Monday, August 31, 2009

Joel Klein is a big fat liar....

and his pants are on fire.
With the new school year quickly approaching, I would like to reflect on the past year. The Dynamic Duo have been constantly bragging about the stellar education our children receive. They relate to us that our teachers do not teach to the test, and the press just laps it up. Not like the owners (Mikes friends) know any different, their darlings attend private and the costlier the better, plus lets not forget those great class sizes.
So back to last year. Wee one completed the third grade. I have noticed a difference in the older guys third grade curriculum and wee one's curriculum. Now this might just only be wee one's school. Where test scores matter a great deal.

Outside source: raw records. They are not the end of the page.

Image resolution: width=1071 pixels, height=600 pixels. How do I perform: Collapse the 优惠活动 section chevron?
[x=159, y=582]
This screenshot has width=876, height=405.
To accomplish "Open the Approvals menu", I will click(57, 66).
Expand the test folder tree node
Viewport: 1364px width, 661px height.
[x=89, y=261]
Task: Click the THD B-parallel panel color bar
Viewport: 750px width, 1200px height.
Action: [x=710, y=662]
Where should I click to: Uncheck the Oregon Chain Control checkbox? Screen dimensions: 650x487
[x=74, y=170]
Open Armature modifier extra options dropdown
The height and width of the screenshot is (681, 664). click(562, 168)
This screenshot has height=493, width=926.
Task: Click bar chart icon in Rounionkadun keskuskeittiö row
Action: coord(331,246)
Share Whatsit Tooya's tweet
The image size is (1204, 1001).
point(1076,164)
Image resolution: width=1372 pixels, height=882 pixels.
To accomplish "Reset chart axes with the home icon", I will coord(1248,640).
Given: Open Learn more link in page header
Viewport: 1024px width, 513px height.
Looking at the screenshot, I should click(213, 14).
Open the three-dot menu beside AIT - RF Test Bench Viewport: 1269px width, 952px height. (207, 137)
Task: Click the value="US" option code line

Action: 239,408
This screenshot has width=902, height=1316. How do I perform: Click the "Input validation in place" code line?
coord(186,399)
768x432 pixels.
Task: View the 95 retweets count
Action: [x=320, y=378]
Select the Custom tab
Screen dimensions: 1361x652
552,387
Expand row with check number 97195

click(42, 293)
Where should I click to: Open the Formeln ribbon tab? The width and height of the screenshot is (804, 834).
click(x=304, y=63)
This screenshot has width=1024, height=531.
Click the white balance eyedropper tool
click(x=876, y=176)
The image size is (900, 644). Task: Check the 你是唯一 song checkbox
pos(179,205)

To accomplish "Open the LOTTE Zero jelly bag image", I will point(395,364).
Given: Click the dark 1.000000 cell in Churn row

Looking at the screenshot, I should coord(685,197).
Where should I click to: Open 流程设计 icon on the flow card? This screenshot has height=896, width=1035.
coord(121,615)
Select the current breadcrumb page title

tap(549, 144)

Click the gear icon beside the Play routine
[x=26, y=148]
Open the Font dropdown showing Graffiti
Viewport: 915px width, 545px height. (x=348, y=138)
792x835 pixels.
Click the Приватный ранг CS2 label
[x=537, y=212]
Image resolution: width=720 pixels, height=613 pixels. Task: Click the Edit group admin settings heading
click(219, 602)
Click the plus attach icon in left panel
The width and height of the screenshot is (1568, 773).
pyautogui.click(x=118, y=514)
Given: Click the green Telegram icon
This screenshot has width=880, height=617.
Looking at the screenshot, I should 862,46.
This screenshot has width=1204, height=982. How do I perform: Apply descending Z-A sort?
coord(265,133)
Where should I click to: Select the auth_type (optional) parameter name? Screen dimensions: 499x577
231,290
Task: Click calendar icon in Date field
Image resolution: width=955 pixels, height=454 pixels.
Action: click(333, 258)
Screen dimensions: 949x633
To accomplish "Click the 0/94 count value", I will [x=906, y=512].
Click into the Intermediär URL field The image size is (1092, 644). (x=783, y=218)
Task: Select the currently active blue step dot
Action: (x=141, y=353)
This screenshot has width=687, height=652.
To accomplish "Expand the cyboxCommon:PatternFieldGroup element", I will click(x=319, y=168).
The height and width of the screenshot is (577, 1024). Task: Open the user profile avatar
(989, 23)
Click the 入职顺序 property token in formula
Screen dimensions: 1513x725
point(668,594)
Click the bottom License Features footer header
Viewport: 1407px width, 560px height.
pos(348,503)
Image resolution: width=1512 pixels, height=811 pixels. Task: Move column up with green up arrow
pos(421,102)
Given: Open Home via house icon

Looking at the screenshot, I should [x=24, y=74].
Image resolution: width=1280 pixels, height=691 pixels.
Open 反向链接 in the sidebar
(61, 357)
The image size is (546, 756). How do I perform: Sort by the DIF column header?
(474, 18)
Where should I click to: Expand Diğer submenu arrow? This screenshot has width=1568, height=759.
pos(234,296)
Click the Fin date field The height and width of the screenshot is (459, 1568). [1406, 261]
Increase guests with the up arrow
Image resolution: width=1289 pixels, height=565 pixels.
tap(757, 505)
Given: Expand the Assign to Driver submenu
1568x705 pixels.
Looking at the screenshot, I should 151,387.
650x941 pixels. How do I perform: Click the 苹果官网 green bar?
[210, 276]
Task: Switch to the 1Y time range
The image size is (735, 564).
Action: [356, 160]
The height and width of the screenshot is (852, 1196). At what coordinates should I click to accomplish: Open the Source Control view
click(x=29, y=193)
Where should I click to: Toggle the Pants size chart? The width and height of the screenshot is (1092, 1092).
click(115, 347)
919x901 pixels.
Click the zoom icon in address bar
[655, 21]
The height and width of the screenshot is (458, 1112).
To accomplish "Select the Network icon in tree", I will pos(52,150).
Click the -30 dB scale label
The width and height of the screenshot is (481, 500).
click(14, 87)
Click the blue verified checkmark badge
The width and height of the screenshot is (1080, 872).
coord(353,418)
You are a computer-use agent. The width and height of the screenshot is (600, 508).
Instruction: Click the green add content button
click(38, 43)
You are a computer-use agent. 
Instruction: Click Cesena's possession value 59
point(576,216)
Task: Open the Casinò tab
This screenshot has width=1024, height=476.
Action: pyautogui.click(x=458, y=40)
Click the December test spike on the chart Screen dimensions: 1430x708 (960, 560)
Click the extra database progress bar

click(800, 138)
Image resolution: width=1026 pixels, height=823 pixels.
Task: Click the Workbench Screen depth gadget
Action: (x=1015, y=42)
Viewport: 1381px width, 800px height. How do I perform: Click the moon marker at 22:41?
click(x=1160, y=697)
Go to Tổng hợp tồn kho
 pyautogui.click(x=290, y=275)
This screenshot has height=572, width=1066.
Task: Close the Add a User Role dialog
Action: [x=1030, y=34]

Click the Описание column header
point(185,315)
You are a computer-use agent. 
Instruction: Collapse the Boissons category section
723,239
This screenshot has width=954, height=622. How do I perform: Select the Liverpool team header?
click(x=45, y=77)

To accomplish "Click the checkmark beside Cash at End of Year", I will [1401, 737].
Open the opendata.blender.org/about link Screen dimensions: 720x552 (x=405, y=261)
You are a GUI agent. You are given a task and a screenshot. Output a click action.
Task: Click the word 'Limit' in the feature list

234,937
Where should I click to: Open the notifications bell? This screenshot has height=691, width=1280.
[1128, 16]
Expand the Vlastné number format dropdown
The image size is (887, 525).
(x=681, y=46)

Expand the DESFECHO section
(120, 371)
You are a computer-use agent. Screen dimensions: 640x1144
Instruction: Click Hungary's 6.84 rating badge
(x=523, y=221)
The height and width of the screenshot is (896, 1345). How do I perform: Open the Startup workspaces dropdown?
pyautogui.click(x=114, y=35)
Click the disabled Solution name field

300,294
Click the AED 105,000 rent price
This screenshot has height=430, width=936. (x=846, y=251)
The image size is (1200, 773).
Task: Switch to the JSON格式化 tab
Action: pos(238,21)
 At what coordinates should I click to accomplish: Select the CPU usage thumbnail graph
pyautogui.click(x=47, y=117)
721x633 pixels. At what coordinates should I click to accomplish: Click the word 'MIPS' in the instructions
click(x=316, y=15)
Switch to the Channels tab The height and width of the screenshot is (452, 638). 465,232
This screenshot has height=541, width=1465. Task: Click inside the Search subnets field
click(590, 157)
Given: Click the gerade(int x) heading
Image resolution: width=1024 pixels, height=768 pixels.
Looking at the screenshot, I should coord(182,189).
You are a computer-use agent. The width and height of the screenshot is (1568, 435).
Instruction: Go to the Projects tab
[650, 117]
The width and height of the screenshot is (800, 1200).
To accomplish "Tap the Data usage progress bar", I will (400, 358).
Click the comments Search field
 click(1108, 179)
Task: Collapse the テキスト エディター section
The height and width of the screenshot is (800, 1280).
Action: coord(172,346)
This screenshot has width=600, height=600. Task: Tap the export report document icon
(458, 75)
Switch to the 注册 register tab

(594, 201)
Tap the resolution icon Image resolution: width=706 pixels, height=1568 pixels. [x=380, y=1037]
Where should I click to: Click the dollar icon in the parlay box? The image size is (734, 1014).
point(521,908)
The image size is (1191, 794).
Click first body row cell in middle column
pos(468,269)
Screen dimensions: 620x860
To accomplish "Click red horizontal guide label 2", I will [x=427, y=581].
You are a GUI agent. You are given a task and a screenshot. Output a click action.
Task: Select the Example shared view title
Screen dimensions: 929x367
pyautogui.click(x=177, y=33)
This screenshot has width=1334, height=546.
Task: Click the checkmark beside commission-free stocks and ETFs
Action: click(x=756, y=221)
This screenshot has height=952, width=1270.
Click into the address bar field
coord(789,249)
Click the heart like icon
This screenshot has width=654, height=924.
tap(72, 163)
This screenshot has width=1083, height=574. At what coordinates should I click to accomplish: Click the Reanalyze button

People riot, okay not riot over lower scores from the year before., but they do make the Principals life difficult at best over them. Wee one was taught multiplication, he increased his vocabulary and spelling skills. Science was a bit intense this year, but he studied diligently and did fine.
What he did not learn was something the other two did. Cursive handwriting and history. We did have to purchase a map at the beginning of last year. One of the United States and the World as a whole. At the beginning of the school year he did learn the continents and the oceans, hemispheres etc., but that was it. Now I am pretty sure if there was some third grade history statewide test they would learn this crap ummm I mean essential information. I am not suggesting a test, because our children are not lab rats for goodness sakes. And Joel, I swear if there is a test announced I will be in front of Tweed with all my friends and a giant pitchfork. Don't ask me put Pissed, when exactly would you like us to teach all of this, there really isn't enough time in the day. Bull$shit. There used to be time, maybe if the tests were not increased each year our children could get that stellar education.
Now I know the cursive thing can be explained away by telling me people don't write in longhand. When was the last time you sent a letter. Well I do write in long hand and I do send letters. Call me old fashioned.
I would like to know why it is up to me the parent, you know the parent without any say or education experience have to teach him cursive. He asked me to, said he wants to learn. The horror's a child who wants to learn.

1 comment:

yomister said...

The handwriting debate seems to have been decided in favor of not using instructional time to teach cursive, although some school districts across the country still value the skill and teach it.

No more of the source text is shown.